The third-quarter data revealed that loans are continuing to deteriorate at a rapid pace. The percentage of loans that were 90 days or more past due rose to 4.94 percent of total loans, the highest in the 26 years that banks have reported the data.
Bair said she was optimistic that if the banking industry addressed its problems head-on, it would see signs of improvement in earnings and lending in 2010.
So far this year, 124 U.S. banks have failed, the highest annual level since 1992.
FDIC officials said they stood by an earlier projection that the cost of U.S. bank failures will total $100 billion from 2009 through 2013.
Another regulator, the Office of Thrift Supervision (OTS), also reported on Tuesday the results for savings and loans, which are a subset of the larger FDIC data.
The thrift industry, dominated by mortgage lenders, reported a profit of $1.3 billion -- but $1.1 billion of that amount was due to one thrift’s large non-operating gain.

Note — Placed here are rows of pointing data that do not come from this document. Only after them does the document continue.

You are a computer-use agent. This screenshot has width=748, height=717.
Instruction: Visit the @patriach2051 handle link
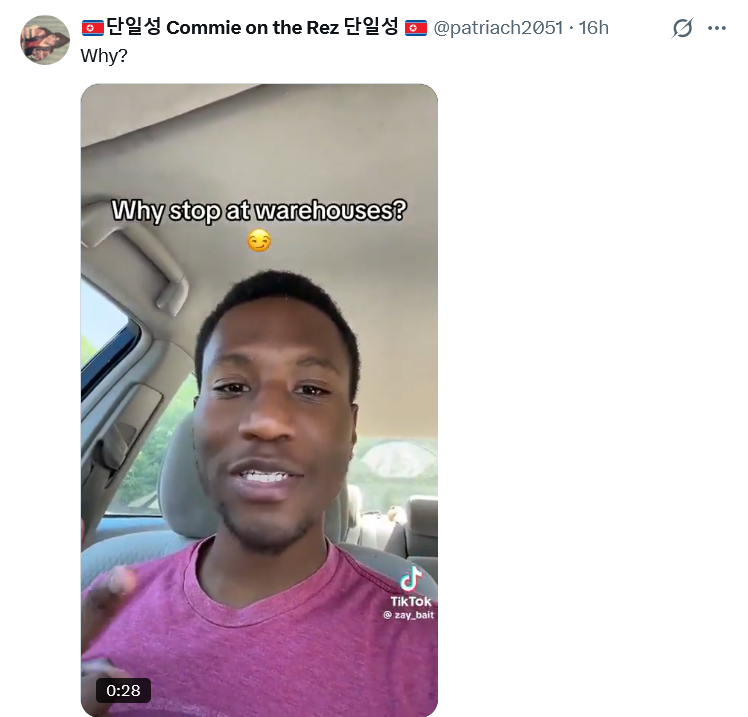(x=498, y=28)
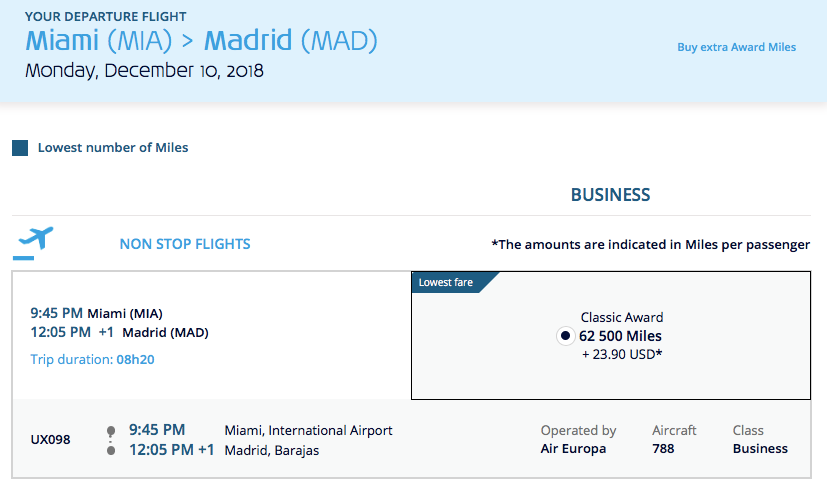Click the Air Europa operator name

click(x=573, y=449)
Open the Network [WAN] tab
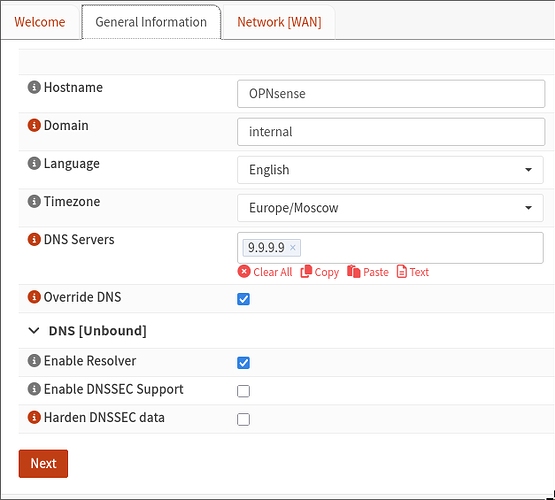The width and height of the screenshot is (555, 500). [279, 22]
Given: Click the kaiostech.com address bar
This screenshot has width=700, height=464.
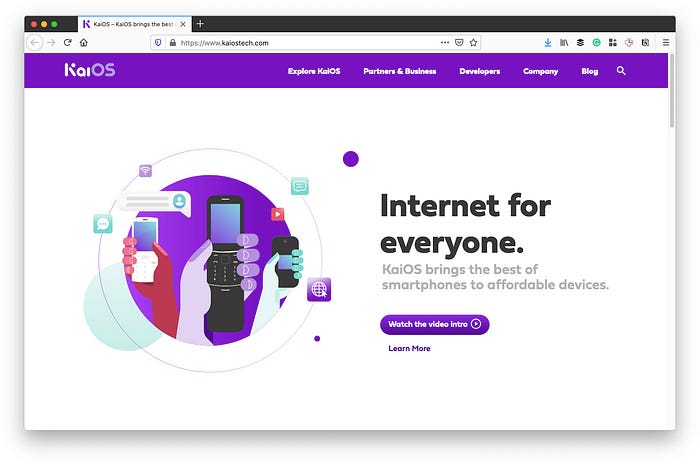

Absent that gain, thrifts earned $200 million in the quarter, a slight improvement from the prior quarter, which was downwardly revised to a $94 million loss from a $4 million profit.
The OTS said the small profit in the third quarter was primarily due to higher net interest margins and, like banks in general, those gains were mostly offset by amounts of money put aside to cover losses from souring loans.